Sunday, June 12, 2011

DDTe3 Hour 1 Planning and the Puzzle Model

For the third episode of Dozen Days of Tiles, my series where I develop games with a particular theme in under 24 hours of development time, I decided to twist the concept of developing a game in a day and instead trying to develop as many games as I can within the 24 hours. I know that while the work is done in 24 hours, because the work is spread out over multiple days, it is not the same as if I did the work in a single day. Having done the Dozen Days of Dice series as game in a day stints, I know that after twelve hours of coding the mind starts working against you. That said, finding a solid day to work on something is increasingly more difficult and can be easily interrupted even if such a rare block of time can be found. I also want to document my experience in the form of these blog posts. I do not count the time I spend writing these posts towards the 24 hours but I am trying to write the posts shortly after I put in a programming stint so the thought process at the time is preserved.

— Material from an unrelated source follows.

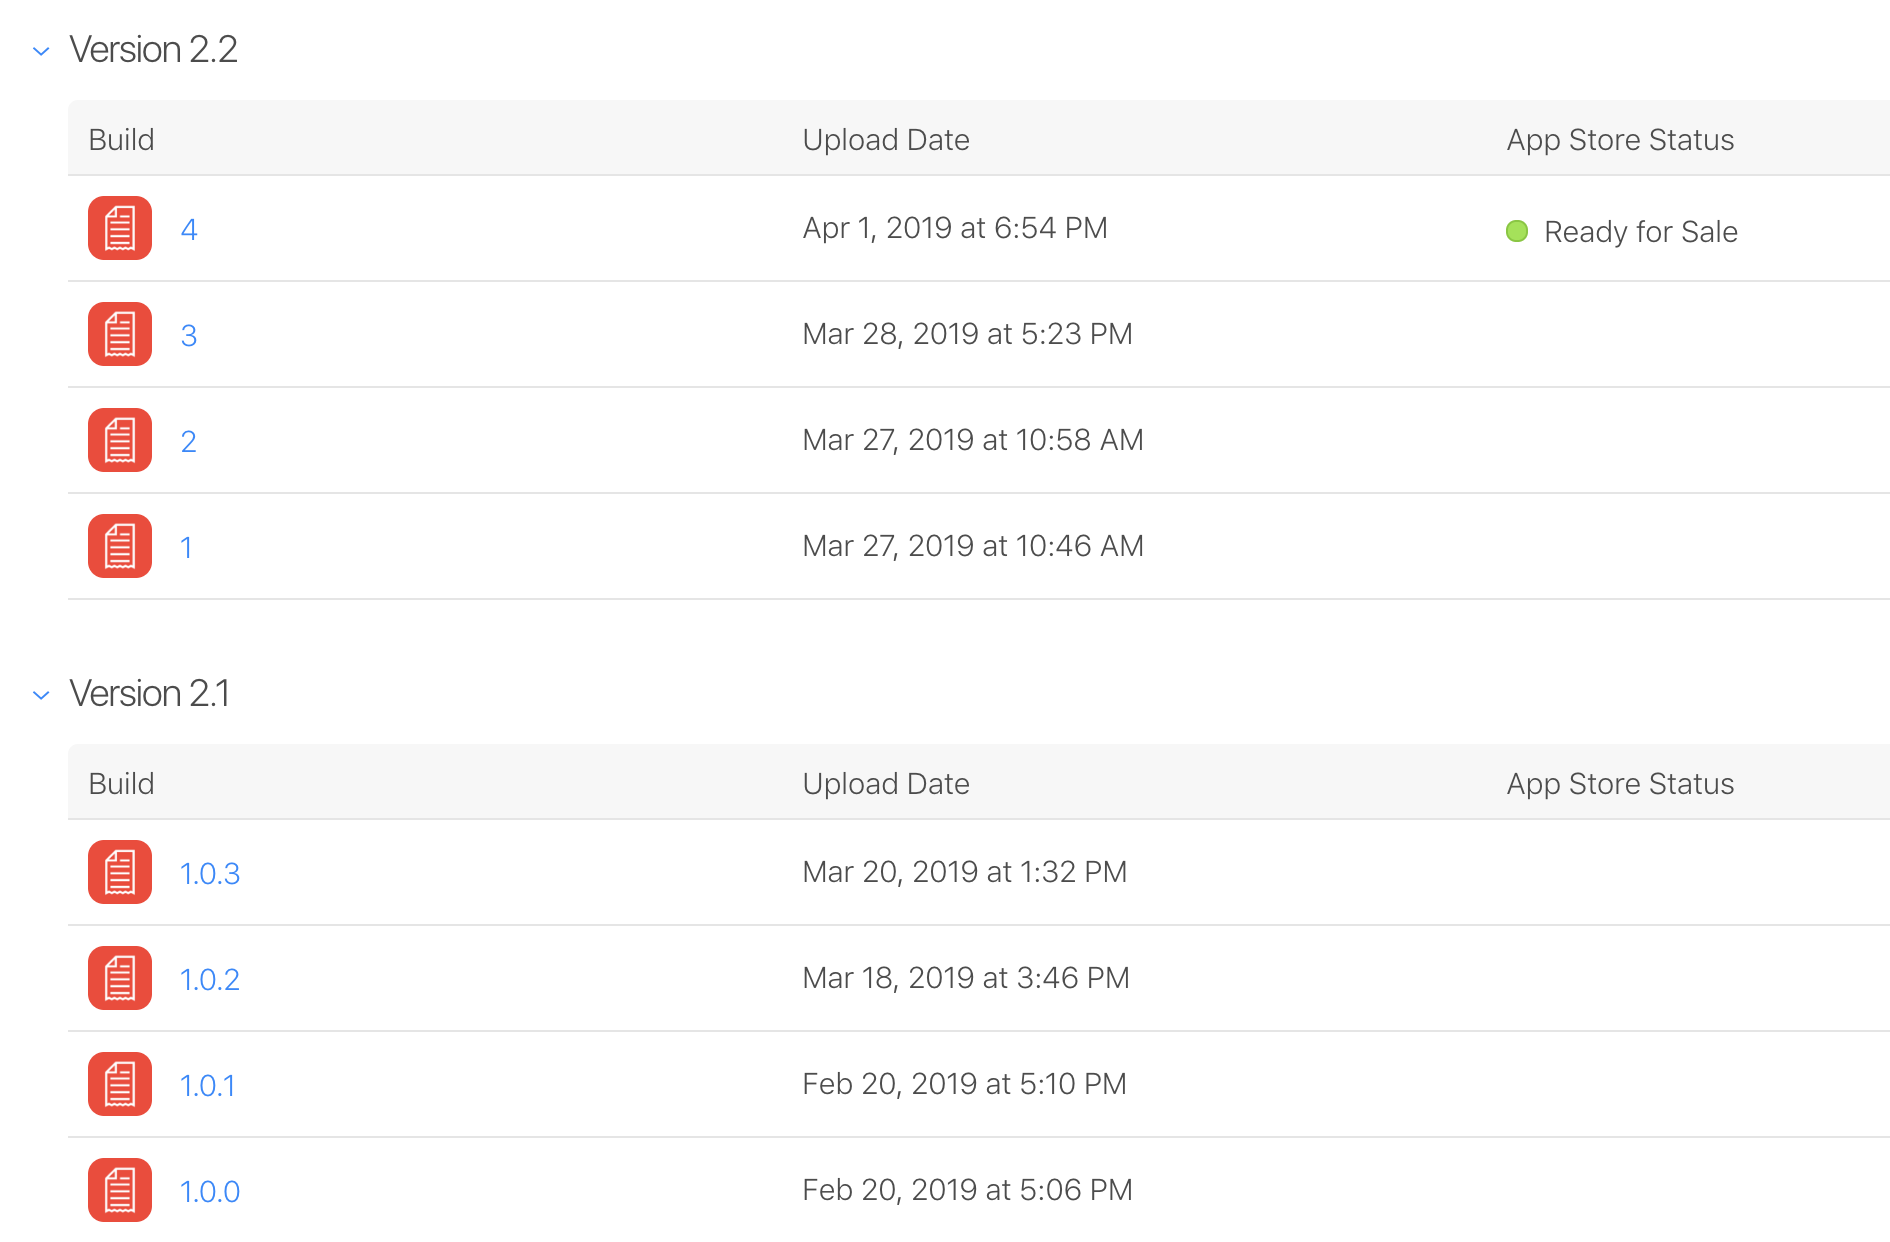Collapse the Version 2.2 section chevron
The height and width of the screenshot is (1242, 1890).
click(x=41, y=51)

Part of the reason for the desire to create multiple games for this episode is directly related to the return of a weekly format for Blazing Games. While the weekly format is more iterative than it has been in the past, allowing for games to evolve into more complex games over time, I still prefer having a buffer of material so that if a larger third-party project interrupts my site work, the schedule will not need to be adjusted.

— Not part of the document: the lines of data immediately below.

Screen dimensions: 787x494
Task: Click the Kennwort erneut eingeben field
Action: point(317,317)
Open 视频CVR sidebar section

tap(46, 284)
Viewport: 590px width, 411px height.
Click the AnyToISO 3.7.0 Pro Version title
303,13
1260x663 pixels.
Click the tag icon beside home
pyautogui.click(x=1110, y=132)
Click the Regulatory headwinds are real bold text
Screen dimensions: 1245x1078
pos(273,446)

Creating multiple games in a 24 hour period leaves the question what set of games are tile related, and have similar enough game mechanics that the work on one can be utilized in allowing the related games to be created. At the same time, I am looking at some of the older games on the Blazing Games site and am trying to figure out what should be done with them. The Flash games can be enhanced as Flash is going to be around for a while yet. The Java games, sadly, are in a more precarious position so consideration should be made towards porting them to HTML5. Looking at some of the Java games that I have done, I noticed my picture puzzle series of games. These are simple enough games that I don't need to port the games at all but can instead re-write them from scratch without loosing that much time. In fact, with all the knowledge that I have gained over the years, I should be able to get the core picture puzzle game functional very quickly.

With the game in mind, it is time to start on the project. While having a client-model-view architecture is probably a bit of overkill for this series, it doesn't hurt so I will start by creating the model. This class is being called BasePuzzleModel in the project.

The model creates a two-dimensional array to hold the grid. In JavaScript, 2D arrays are created by making an array of arrays. The model could have also simply created a single array the size of the width times the height of the grid and mathematically determined the position of the tile. I chose to go with the the two-dimensional approach because that way the internal structure of the grid more closely matches the problem being solved. Still, as the tiles are then assigned linear values to represent their proper position, in hindsight going with a single dimensional array would have been easier and just as logical. As I write this, I am only 6 hours into the project and could change things but as the internal structure of the model is theoretically hidden from the classes that use it there would be no point changing it.

As briefly explained in the paragraph above, each tile is assigned an index value that is linear based on the row and column. The index is equal to the row * the width of the puzzle plus the column. By having the linear sequence of tile values, it is possible to easily determine if the puzzle is correct by simply seeing if the tiles are in order. Some simple convenience functions were created for manipulating the puzzle and within an hour we have the model up and running. The functions added were getPuzzlePiece(x,y), setPuzzlePiece(x,y, n), swapPuzzlePieces(x1,y1,x2,y2), scrambleBoard() and checkWin(). These are all fairly straightforward so I won’t delve into the details of these.